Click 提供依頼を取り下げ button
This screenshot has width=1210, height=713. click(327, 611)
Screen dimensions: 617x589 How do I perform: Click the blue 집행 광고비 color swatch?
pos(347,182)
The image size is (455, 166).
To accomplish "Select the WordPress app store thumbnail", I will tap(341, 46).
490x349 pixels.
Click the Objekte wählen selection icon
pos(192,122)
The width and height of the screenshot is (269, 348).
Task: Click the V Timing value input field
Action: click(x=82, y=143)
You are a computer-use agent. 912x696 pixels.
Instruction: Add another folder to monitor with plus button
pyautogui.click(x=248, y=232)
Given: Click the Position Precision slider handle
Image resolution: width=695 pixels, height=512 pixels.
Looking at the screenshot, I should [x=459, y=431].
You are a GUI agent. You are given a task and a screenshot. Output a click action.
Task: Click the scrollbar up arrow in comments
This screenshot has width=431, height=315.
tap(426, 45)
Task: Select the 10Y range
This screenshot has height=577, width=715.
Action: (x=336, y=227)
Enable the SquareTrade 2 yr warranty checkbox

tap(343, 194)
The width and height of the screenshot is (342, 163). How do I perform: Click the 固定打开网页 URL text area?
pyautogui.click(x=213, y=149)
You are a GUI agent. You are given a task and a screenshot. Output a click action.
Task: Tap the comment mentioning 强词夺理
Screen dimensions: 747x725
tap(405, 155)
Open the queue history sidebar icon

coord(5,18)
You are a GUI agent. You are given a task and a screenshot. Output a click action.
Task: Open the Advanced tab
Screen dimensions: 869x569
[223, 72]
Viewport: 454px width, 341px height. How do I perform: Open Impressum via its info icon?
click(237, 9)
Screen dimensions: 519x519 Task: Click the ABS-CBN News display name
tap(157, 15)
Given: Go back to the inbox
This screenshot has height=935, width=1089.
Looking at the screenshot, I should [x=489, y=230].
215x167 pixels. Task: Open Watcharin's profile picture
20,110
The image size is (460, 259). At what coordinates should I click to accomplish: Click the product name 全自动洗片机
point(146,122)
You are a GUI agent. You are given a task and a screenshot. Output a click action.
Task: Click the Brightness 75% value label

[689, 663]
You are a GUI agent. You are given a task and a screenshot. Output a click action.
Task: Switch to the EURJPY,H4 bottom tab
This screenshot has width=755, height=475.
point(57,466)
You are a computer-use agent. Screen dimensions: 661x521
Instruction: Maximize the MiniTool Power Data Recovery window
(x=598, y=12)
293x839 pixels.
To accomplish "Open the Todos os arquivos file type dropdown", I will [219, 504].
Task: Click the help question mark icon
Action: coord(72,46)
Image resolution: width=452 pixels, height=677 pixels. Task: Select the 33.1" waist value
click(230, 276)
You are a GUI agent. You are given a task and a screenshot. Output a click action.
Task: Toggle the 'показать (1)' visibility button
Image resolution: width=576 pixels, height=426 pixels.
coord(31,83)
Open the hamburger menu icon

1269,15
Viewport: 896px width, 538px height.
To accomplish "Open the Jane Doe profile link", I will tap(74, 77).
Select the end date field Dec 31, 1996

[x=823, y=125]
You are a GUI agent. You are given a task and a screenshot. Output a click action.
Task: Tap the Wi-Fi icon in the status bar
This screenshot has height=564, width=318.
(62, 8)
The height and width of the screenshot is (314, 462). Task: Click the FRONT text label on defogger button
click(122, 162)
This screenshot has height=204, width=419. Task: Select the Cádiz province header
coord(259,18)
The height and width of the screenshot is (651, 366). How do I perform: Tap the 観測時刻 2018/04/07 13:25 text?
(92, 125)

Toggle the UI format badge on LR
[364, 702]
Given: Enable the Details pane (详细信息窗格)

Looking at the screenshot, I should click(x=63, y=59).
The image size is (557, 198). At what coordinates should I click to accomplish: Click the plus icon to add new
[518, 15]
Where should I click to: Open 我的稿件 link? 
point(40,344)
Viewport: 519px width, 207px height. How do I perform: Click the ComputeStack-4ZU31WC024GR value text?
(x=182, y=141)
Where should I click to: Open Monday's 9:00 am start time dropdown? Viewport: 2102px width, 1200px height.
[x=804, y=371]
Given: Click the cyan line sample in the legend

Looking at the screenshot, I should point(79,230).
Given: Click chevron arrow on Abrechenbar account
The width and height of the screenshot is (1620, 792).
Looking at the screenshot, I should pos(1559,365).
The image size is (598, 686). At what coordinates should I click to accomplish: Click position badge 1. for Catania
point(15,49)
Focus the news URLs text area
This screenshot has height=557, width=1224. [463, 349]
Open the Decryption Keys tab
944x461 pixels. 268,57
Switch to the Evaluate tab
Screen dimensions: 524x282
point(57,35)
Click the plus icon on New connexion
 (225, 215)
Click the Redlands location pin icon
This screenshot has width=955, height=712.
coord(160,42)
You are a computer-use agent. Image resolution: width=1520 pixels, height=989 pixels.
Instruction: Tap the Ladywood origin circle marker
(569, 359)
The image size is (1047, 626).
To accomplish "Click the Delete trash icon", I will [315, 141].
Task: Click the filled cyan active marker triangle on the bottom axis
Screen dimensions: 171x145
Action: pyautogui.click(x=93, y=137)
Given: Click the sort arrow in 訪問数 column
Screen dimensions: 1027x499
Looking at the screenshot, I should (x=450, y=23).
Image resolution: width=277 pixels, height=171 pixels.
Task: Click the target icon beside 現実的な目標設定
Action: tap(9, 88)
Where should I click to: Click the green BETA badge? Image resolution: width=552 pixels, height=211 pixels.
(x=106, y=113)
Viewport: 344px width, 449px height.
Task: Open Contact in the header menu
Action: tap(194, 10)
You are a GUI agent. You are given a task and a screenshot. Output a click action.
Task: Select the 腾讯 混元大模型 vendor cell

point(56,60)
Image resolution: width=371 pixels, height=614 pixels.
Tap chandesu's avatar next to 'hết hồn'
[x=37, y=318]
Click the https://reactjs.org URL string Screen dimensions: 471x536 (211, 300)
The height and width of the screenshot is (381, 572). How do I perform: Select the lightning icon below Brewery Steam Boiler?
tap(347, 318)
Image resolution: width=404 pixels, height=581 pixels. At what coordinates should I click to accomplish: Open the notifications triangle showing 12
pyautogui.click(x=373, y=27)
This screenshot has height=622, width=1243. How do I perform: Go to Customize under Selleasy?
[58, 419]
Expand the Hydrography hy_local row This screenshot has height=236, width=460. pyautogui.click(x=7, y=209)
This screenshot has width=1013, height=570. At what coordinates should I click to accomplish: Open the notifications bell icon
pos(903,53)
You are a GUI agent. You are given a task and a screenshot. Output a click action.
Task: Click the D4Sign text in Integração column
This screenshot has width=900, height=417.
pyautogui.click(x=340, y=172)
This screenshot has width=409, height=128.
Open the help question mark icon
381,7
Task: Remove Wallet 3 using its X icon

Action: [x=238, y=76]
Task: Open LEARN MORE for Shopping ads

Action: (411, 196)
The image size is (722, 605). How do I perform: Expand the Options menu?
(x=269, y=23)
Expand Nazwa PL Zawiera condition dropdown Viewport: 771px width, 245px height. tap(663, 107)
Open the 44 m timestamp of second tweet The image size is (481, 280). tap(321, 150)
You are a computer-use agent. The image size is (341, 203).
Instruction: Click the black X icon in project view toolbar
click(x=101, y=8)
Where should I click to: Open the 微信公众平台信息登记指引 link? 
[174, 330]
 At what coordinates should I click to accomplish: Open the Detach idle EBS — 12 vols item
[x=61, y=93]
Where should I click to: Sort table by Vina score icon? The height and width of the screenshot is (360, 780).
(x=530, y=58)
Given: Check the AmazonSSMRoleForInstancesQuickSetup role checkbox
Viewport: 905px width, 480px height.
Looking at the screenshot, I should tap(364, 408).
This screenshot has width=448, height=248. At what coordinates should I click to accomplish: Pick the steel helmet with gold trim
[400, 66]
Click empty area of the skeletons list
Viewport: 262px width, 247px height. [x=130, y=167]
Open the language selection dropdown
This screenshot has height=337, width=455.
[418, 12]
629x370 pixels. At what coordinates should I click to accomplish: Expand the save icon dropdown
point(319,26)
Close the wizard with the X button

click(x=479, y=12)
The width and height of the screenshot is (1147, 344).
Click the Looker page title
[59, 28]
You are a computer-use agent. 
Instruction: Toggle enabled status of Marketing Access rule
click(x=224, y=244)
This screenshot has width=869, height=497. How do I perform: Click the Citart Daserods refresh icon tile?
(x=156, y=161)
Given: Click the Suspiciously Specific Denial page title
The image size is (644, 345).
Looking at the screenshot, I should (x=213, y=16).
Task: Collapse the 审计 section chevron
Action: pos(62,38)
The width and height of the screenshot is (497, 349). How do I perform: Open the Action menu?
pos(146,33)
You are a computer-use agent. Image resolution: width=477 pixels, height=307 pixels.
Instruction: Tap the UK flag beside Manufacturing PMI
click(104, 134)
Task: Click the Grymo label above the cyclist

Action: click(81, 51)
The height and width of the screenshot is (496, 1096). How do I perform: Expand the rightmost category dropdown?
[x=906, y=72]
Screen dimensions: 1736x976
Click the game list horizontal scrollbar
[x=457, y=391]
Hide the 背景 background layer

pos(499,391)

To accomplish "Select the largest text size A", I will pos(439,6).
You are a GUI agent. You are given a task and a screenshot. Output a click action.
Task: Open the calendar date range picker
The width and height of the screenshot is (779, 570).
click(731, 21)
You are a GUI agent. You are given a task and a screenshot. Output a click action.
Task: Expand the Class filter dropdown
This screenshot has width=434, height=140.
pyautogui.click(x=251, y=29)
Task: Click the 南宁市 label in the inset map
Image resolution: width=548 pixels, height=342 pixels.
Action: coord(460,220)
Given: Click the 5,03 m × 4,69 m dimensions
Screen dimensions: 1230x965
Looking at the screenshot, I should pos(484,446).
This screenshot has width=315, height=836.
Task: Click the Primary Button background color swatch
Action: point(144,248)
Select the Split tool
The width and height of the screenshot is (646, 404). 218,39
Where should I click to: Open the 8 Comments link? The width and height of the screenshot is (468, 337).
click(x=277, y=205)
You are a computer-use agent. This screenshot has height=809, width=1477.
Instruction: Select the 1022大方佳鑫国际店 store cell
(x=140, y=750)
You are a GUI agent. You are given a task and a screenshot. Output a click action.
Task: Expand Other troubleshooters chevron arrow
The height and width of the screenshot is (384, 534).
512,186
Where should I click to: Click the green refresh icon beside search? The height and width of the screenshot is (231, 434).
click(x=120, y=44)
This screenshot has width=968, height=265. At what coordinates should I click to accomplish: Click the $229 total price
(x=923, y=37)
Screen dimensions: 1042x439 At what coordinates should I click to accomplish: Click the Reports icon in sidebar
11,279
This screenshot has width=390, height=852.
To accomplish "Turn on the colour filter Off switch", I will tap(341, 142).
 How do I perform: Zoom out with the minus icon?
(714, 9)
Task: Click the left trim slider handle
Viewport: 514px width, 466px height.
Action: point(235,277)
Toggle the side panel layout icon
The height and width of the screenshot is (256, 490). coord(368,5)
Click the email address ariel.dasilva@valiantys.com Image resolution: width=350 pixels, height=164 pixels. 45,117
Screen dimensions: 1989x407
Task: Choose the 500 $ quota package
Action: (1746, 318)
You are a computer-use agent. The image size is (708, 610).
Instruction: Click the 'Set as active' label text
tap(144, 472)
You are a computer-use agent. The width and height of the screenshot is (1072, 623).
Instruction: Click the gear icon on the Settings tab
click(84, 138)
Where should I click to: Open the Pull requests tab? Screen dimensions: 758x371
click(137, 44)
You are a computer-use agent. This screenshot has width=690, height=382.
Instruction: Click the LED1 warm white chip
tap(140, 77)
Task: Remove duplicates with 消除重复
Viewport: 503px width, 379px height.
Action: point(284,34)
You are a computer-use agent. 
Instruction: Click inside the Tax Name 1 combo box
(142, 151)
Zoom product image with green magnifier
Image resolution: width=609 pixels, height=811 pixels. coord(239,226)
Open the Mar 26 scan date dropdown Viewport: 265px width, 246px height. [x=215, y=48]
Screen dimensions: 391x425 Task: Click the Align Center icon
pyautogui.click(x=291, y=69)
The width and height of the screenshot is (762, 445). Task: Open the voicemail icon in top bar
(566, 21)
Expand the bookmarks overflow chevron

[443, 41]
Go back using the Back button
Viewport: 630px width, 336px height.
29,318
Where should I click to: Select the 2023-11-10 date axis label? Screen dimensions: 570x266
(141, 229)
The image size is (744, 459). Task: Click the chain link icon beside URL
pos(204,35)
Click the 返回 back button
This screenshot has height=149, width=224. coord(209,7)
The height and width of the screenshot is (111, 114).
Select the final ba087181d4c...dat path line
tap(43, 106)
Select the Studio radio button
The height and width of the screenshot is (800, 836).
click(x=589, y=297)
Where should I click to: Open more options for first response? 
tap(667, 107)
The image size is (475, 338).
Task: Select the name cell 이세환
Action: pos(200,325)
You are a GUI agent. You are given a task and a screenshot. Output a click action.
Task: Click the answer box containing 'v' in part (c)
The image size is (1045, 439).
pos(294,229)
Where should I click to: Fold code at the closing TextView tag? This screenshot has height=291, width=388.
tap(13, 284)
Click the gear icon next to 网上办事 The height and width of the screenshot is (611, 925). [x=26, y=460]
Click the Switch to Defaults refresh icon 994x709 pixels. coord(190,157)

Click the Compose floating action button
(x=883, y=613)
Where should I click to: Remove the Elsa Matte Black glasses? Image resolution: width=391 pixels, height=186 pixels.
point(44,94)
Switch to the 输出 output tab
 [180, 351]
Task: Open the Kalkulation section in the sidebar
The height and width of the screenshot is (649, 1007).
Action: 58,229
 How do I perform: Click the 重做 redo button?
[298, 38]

◆ WHAT YOU ARE ASKED TO DO
Everything from the first line above through the line that contains "490x349 pixels." should be duplicated exactly, please, and nothing beyond it.

◆ SOLUTION
Click 提供依頼を取り下げ button
This screenshot has width=1210, height=713. click(327, 611)
Screen dimensions: 617x589 How do I perform: Click the blue 집행 광고비 color swatch?
pos(347,182)
The image size is (455, 166).
To accomplish "Select the WordPress app store thumbnail", I will tap(341, 46).
490x349 pixels.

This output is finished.